Exercise brief: Set out exactly, line by line, the stretch of data below that begins at the line containing "Image resolution: width=412, height=1822." and ends at the line containing "Предвыборный агитационный прайс", with both ends kept.

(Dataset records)
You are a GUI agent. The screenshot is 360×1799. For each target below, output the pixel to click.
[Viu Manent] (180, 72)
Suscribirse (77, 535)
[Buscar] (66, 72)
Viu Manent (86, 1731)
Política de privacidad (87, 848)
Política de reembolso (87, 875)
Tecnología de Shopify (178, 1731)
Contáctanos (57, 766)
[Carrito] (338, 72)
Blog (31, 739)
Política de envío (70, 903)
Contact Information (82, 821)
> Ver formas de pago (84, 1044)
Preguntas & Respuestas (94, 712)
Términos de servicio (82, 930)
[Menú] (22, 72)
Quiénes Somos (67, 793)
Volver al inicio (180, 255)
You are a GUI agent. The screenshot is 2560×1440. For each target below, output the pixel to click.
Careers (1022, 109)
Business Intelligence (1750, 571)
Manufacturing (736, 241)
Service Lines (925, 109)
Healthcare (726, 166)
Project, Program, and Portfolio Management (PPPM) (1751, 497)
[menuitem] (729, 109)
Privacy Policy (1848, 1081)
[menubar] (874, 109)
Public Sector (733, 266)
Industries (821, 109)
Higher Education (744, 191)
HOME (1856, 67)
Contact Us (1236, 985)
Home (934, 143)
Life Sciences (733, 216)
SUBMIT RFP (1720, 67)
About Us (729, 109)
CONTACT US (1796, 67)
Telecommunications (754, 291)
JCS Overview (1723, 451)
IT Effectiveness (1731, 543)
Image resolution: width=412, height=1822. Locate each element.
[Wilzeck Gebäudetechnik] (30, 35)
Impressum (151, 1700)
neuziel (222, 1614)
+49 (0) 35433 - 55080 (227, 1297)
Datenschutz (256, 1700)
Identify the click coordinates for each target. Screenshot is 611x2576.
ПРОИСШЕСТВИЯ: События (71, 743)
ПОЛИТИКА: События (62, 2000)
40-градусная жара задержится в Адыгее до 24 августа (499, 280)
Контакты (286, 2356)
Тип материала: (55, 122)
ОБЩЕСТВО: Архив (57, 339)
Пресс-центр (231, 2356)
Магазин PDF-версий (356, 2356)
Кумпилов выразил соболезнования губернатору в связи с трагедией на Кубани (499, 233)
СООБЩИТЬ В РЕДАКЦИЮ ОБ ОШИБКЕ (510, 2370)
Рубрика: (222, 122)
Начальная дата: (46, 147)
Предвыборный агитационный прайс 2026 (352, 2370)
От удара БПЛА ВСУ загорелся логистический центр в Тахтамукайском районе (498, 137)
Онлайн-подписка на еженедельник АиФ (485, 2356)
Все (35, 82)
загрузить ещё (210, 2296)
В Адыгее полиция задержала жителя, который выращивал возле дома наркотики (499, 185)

Output of the exercise:
Image resolution: width=412, height=1822. Locate each element.
[Wilzeck Gebäudetechnik] (30, 35)
Impressum (151, 1700)
neuziel (222, 1614)
+49 (0) 35433 - 55080 (227, 1297)
Datenschutz (256, 1700)
Identify the click coordinates for each target. Screenshot is 611x2576.
ПРОИСШЕСТВИЯ: События (71, 743)
ПОЛИТИКА: События (62, 2000)
40-градусная жара задержится в Адыгее до 24 августа (499, 280)
Контакты (286, 2356)
Тип материала: (55, 122)
ОБЩЕСТВО: Архив (57, 339)
Пресс-центр (231, 2356)
Магазин PDF-версий (356, 2356)
Кумпилов выразил соболезнования губернатору в связи с трагедией на Кубани (499, 233)
СООБЩИТЬ В РЕДАКЦИЮ ОБ ОШИБКЕ (510, 2370)
Рубрика: (222, 122)
Начальная дата: (46, 147)
Предвыборный агитационный прайс 2026 (352, 2370)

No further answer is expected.